Research grants drive innovation to improve patient care

Icon Cancer Foundation / 08 Dec, 2025

Icon Cancer Foundation (ICF) has announced its 2025 Research Grant recipients, with three new projects set to advance cancer care now and into the future. Made possible by the generosity of our donors, these studies will enhance clinical practice, support clinicians to strengthen their research expertise, and deliver benefits for patients living with cancer.

Together, these projects reflect ICF’s commitment to supporting research that improves care today, not years from now and ensure real patients see real benefits as quickly as possible.

Recipients Dr Craig Geyde, Dr Karthik Nath and Dr Angela Allen discuss their research projects.

Turning routine clinical data into better healthcare

How can we learn from every patient? This is the key goal of a ‘learning healthcare system’, but often the barrier is time and the cost of collecting the data. This project is testing whether artificial intelligence (AI) transcription can collect consenting patients’ information to develop a research-ready database.

The project brings together clinicians from Icon Cancer Centre Kurralta Park, Windsor Gardens and Hobart to see if we can analyse real-world treatment results, that might guide better clinical decisions.

Lead investigator Dr Craig Gedye says this pilot is trying to make a small but important shift in how research can be done within everyday practice.

By reducing the cost and workload of data collection, the project aims to make research and clinical trials part of standard care, not something reserved only when large funds are available.

A successful pilot will lead to being able to share this infrastructure across the Icon network, help clinicians rapidly test new ideas, track patient outcomes and improve treatment pathways.

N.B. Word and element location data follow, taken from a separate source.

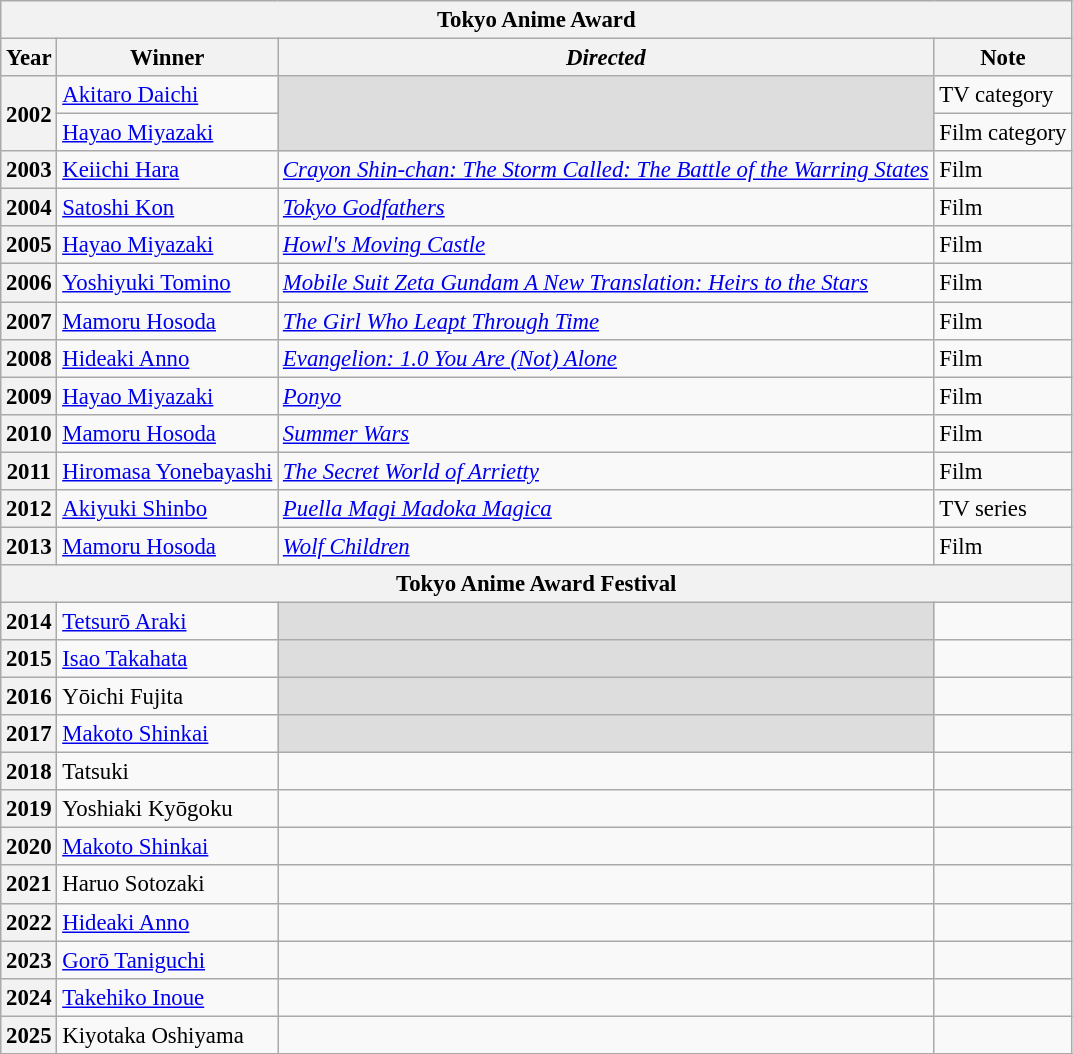
2023 [29, 960]
Tokyo Godfathers [606, 208]
Howl's Moving Castle [606, 245]
The Girl Who Leapt Through Time [606, 321]
The Secret World of Arrietty [606, 471]
Takehiko Inoue [168, 997]
Tokyo Anime Award Festival [536, 584]
2025 [29, 1035]
2015 [29, 659]
2019 [29, 809]
Winner [168, 58]
Tatsuki [168, 772]
2005 [29, 245]
Keiichi Hara [168, 170]
Satoshi Kon [168, 208]
2002 [29, 114]
2010 [29, 433]
2011 [29, 471]
Gorō Taniguchi [168, 960]
Ponyo [606, 396]
2003 [29, 170]
Summer Wars [606, 433]
Wolf Children [606, 546]
Crayon Shin-chan: The Storm Called: The Battle of the Warring States [606, 170]
2017 [29, 734]
2013 [29, 546]
2009 [29, 396]
Yoshiyuki Tomino [168, 283]
Haruo Sotozaki [168, 885]
2012 [29, 509]
Evangelion: 1.0 You Are (Not) Alone [606, 358]
Akiyuki Shinbo [168, 509]
TV category [1003, 95]
2007 [29, 321]
2022 [29, 922]
2006 [29, 283]
Akitaro Daichi [168, 95]
2014 [29, 621]
Kiyotaka Oshiyama [168, 1035]
Year [29, 58]
2018 [29, 772]
Hiromasa Yonebayashi [168, 471]
2020 [29, 847]
Tetsurō Araki [168, 621]
Yoshiaki Kyōgoku [168, 809]
Film category [1003, 133]
2004 [29, 208]
2021 [29, 885]
Directed [606, 58]
Tokyo Anime Award [536, 20]
Yōichi Fujita [168, 697]
2008 [29, 358]
Puella Magi Madoka Magica [606, 509]
TV series [1003, 509]
Note [1003, 58]
2016 [29, 697]
Isao Takahata [168, 659]
2024 [29, 997]
Mobile Suit Zeta Gundam A New Translation: Heirs to the Stars [606, 283]
From the cell containing the given text, extract its center point as (X, Y) coordinate. 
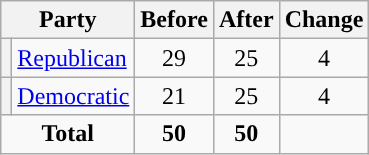
21 (174, 96)
Democratic (74, 96)
After (246, 20)
Before (174, 20)
Total (68, 134)
Republican (74, 58)
Party (68, 20)
29 (174, 58)
Change (324, 20)
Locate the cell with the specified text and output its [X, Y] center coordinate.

Making advanced cellular therapies safer and more accessible

Another grant has been awarded to a South Brisbane and Wesley-based team who will develop Icon’s first comprehensive database for patients receiving cellular therapies, including autologous and allogeneic stem cell transplants, CAR-T referrals, and therapeutic apheresis.

With cellular therapies rapidly advancing, the team believes a single data platform is essential for high-quality research, monitoring and benchmarking.

Project lead Dr Karthik Nath says the database could be a turning point in how cellular therapy outcomes are understood in private healthcare.

The system will support clinical studies, operational improvements and the development of new treatment pathways that evolve as evidence grows.


Ensuring women receive the most effective breast cancer radiation

A third grant has been awarded to Dr Angela Allen, who will lead the first national study investigating whether more modern breast-conserving surgical techniques impact the ability to deliver a boost to the tumour bed.

For young and higher risk patients with breast cancer, delivering an additional targeted dose to the tumour bed (“a boost”), reduces the risk of recurrence within the breast. Newer surgical techniques improve cosmetic outcome but can make it harder to identify and deliver a boost to the tumour bed.

The study could influence clinical practice and ensure that emerging surgical advances continue to work hand-in-hand with the most effective radiation treatment.